**Exercise directions**
Each line of data below must be printed exactly as written, with any pictures removed.

### Exercise input ###

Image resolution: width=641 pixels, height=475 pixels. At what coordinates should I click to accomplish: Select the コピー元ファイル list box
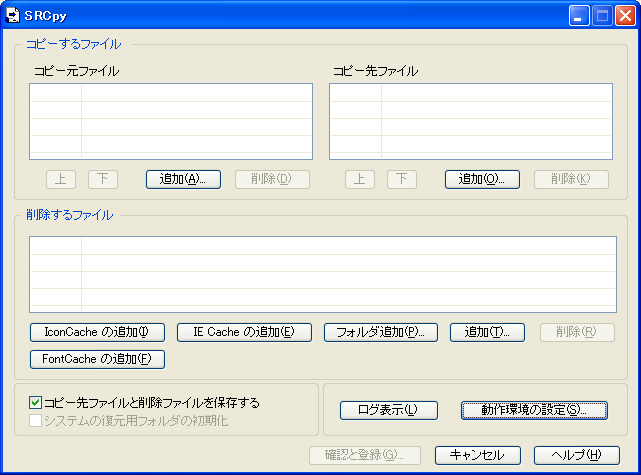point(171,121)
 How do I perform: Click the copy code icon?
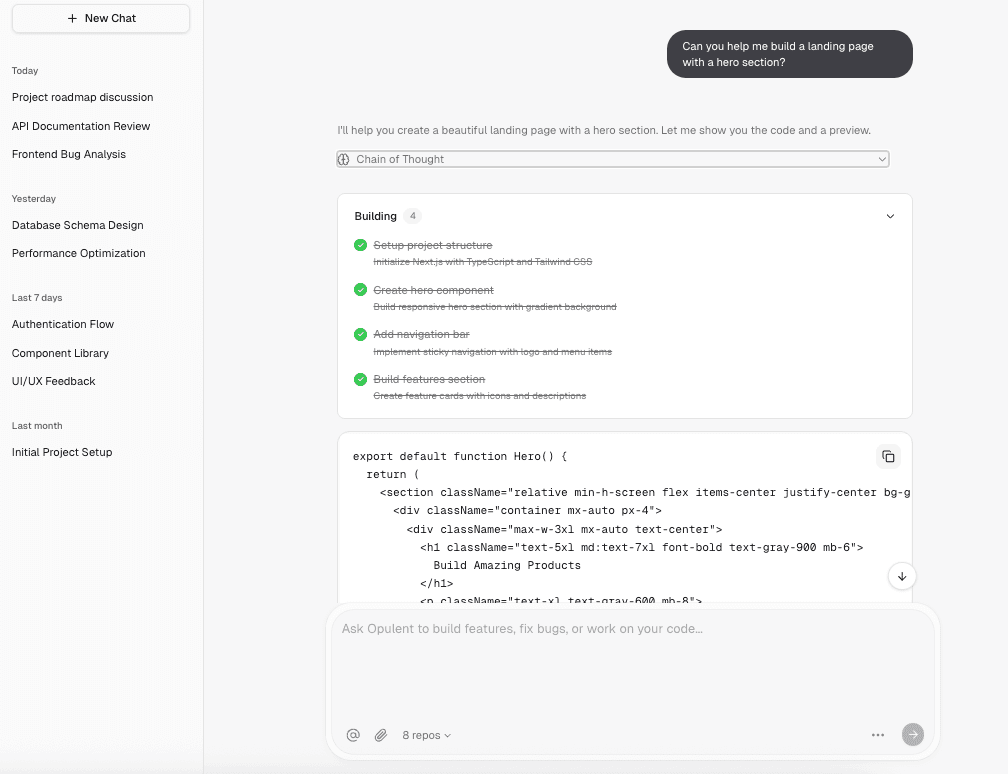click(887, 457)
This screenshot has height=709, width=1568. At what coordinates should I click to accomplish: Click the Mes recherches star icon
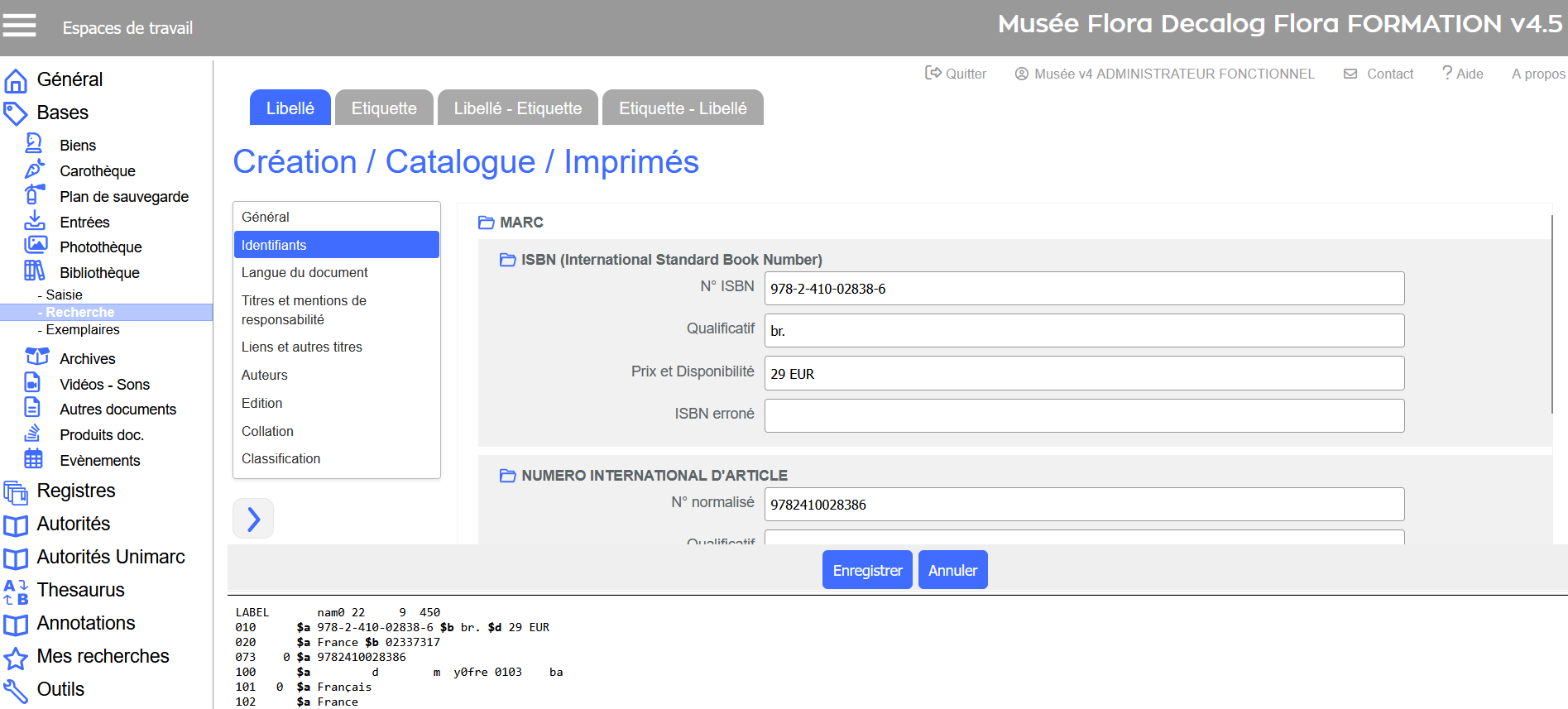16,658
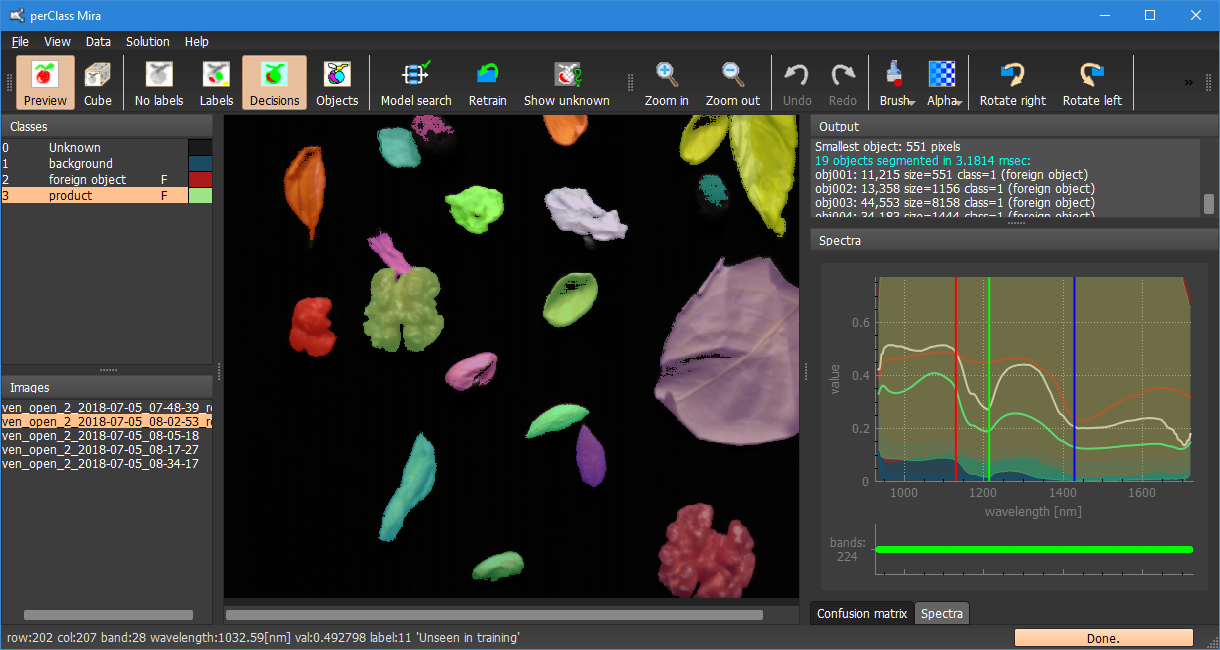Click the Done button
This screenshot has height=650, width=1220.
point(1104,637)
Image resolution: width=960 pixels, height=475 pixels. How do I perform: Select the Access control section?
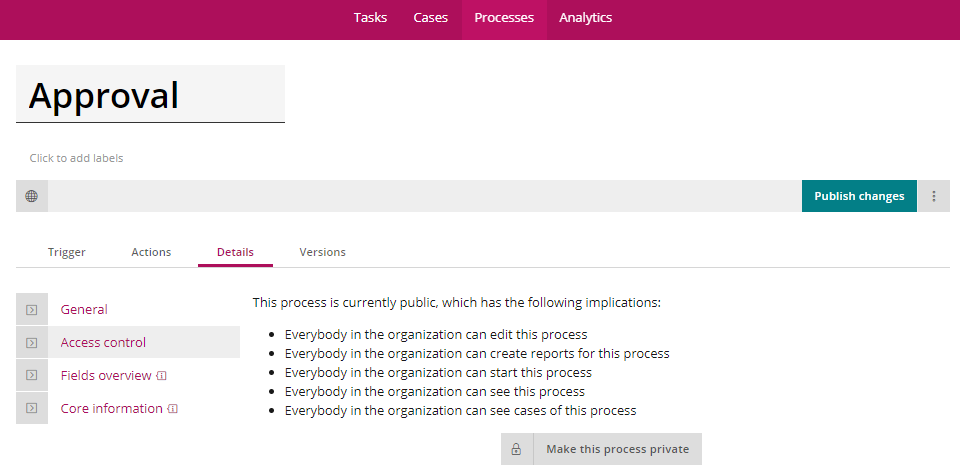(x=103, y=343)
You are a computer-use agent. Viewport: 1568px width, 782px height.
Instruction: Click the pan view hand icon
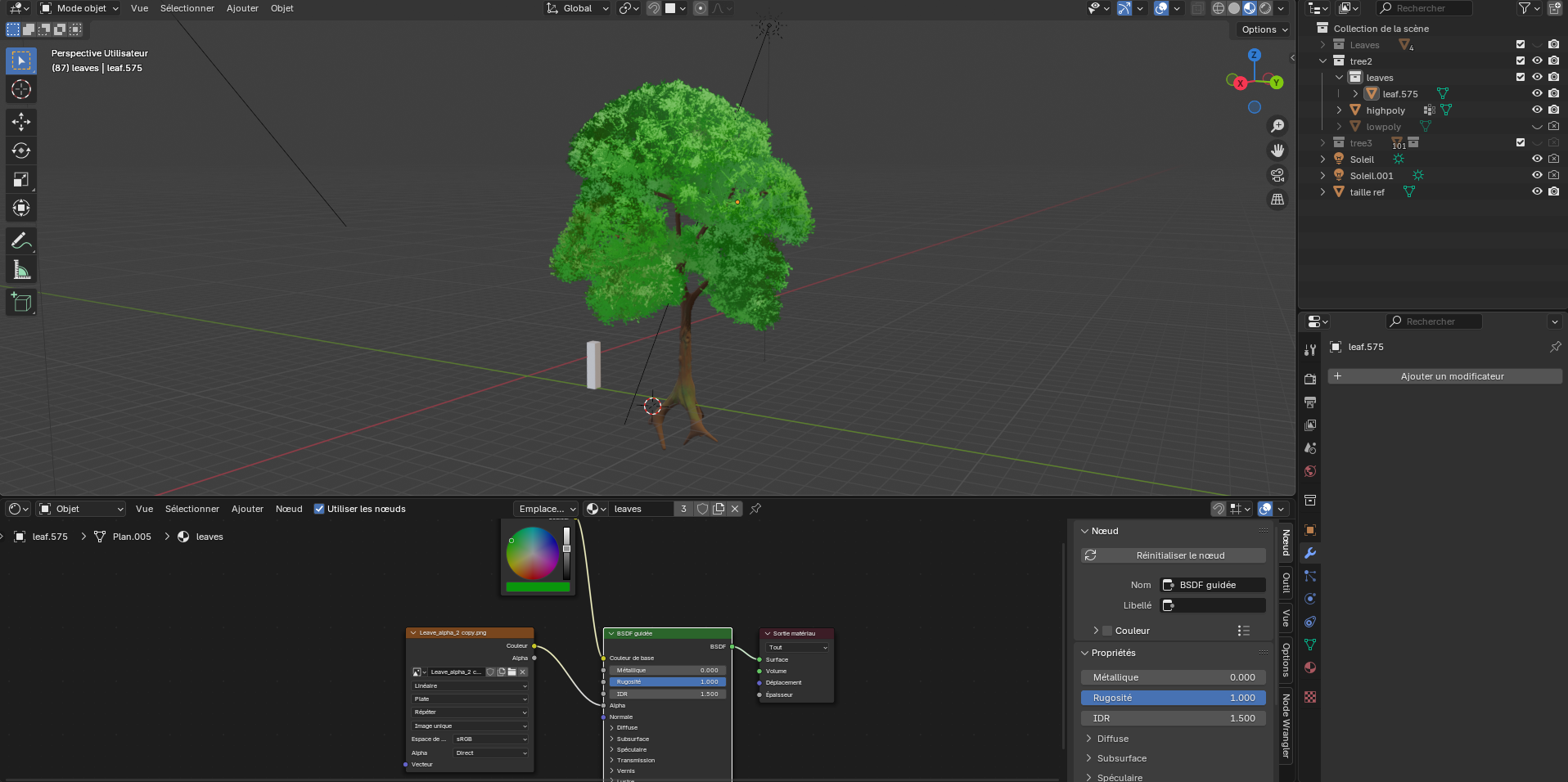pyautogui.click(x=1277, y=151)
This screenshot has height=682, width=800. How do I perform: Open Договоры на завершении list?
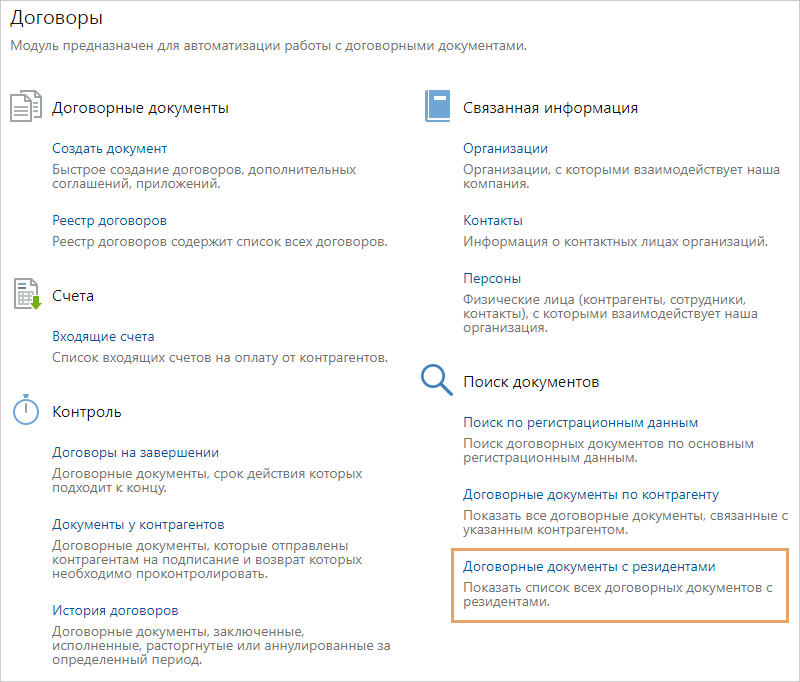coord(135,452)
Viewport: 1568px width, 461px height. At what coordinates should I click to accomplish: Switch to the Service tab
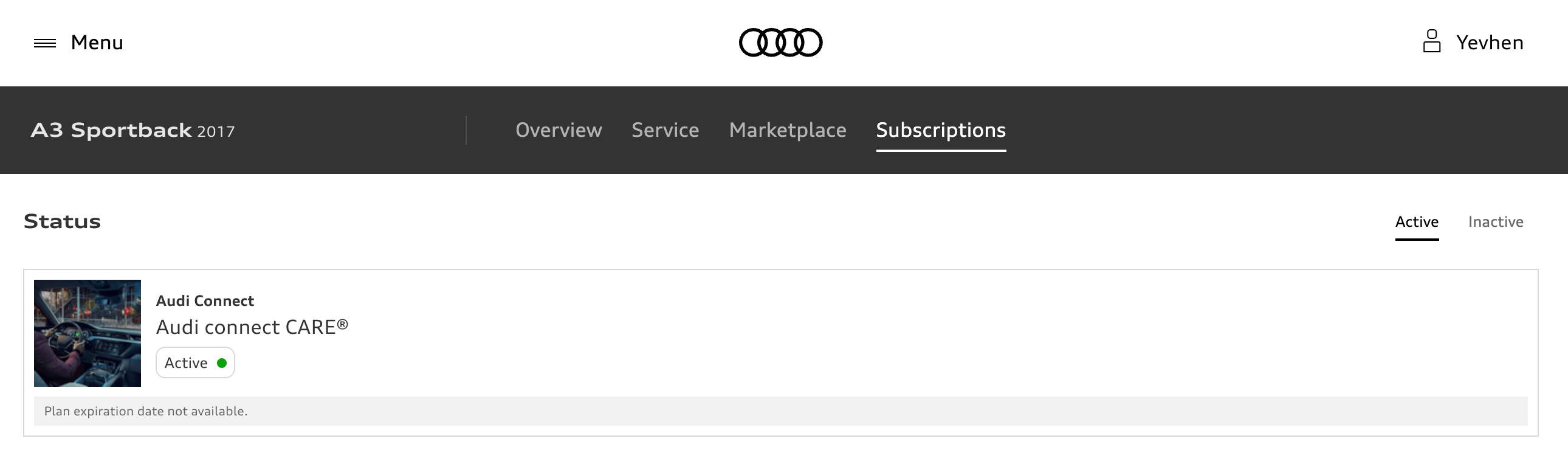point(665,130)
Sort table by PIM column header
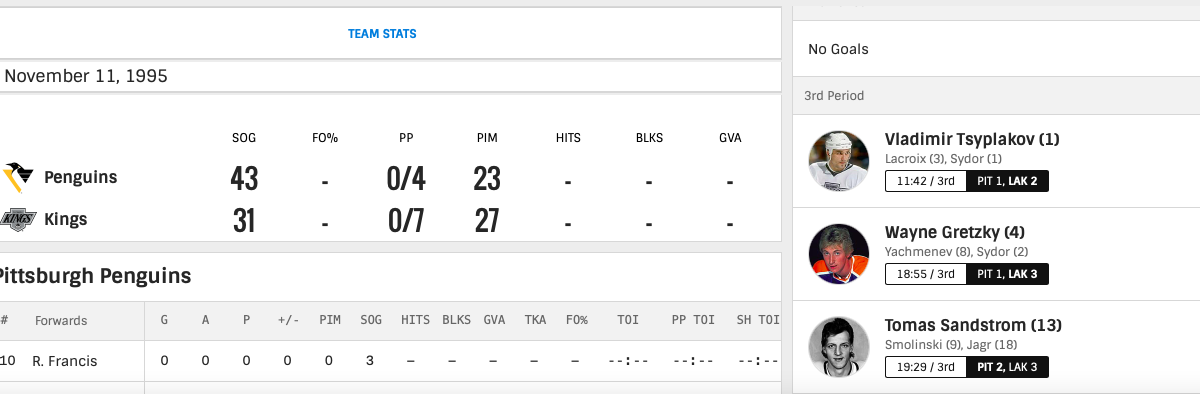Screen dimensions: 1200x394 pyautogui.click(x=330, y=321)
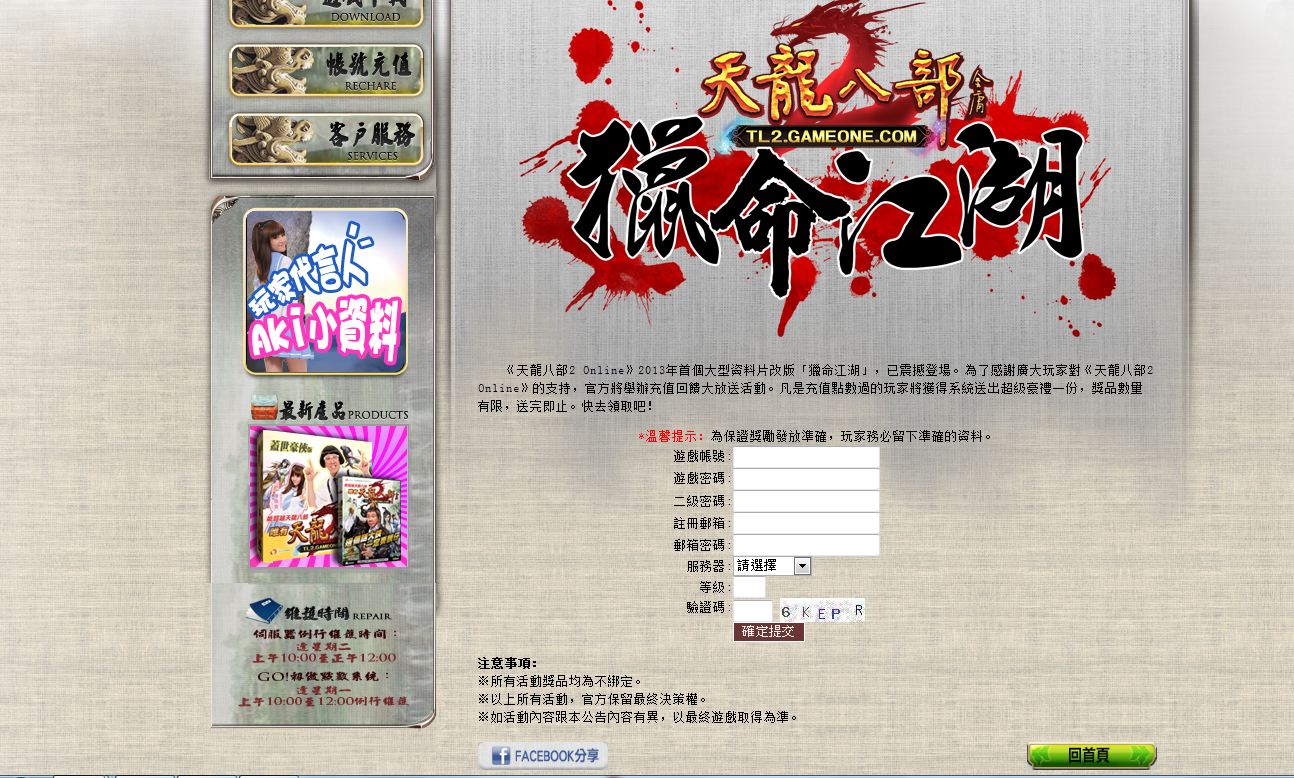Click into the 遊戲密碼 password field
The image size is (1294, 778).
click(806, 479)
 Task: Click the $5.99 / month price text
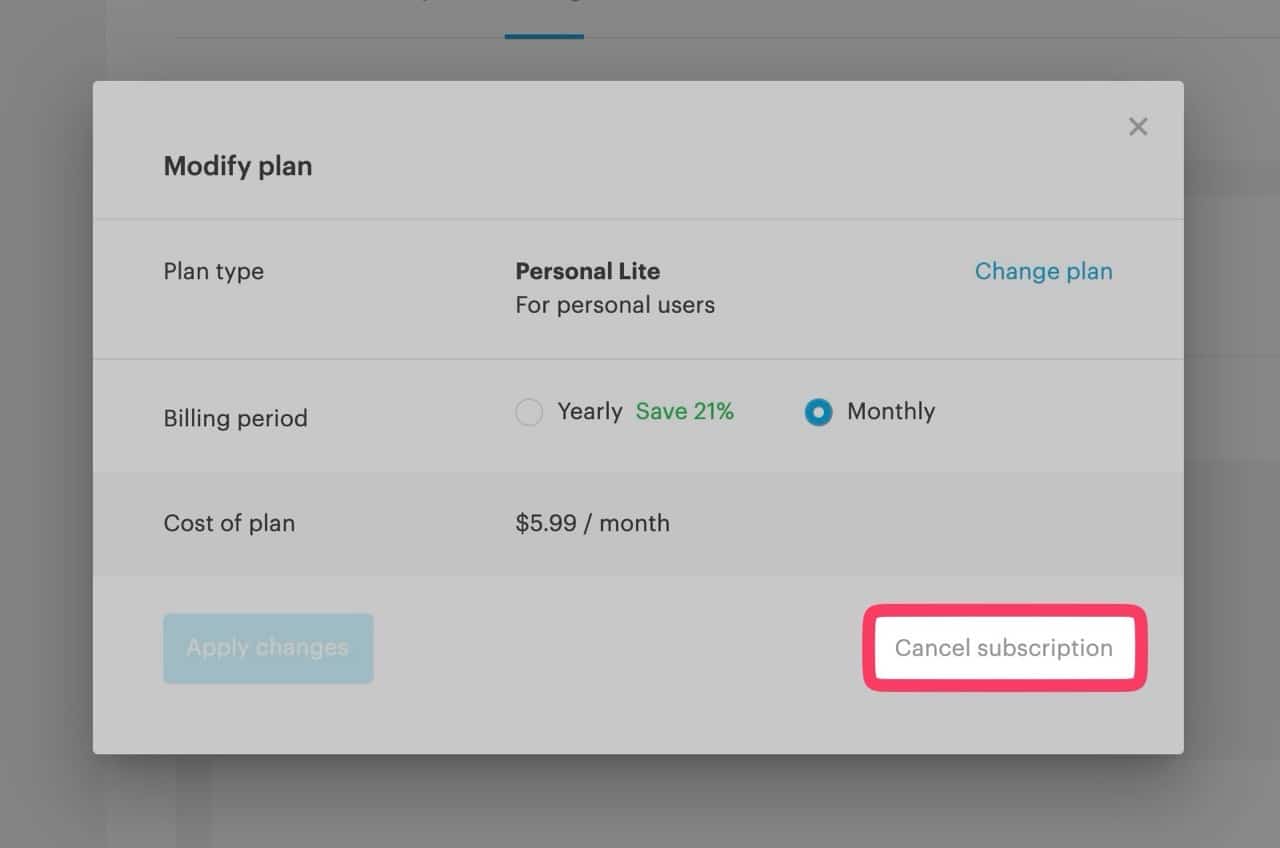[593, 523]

###

**Answer to the problem**
Image resolution: width=641 pixels, height=475 pixels. At what coordinates should I click to accomplish: Select the コピー元ファイル list box
point(171,121)
 How do I perform: Click the copy code icon?
click(887, 457)
This screenshot has height=709, width=1568. At what coordinates should I click to accomplish: Click the Mes recherches star icon
16,658
Click the Done button
This screenshot has height=650, width=1220.
point(1104,637)
Image resolution: width=960 pixels, height=475 pixels. How do I perform: Select the Access control section?
(x=103, y=343)
You are a computer-use agent. Viewport: 1568px width, 782px height.
Instruction: Click the pan view hand icon
pyautogui.click(x=1277, y=151)
This screenshot has height=682, width=800. How do I perform: Open Договоры на завершении list?
coord(135,452)
Viewport: 1568px width, 461px height. At what coordinates should I click to accomplish: Switch to the Service tab
point(665,130)
Sort table by PIM column header
Screen dimensions: 1200x394 pyautogui.click(x=330, y=321)
Click into the 遊戲密碼 password field
The image size is (1294, 778).
click(806, 479)
 Task: Click the $5.99 / month price text
[593, 523]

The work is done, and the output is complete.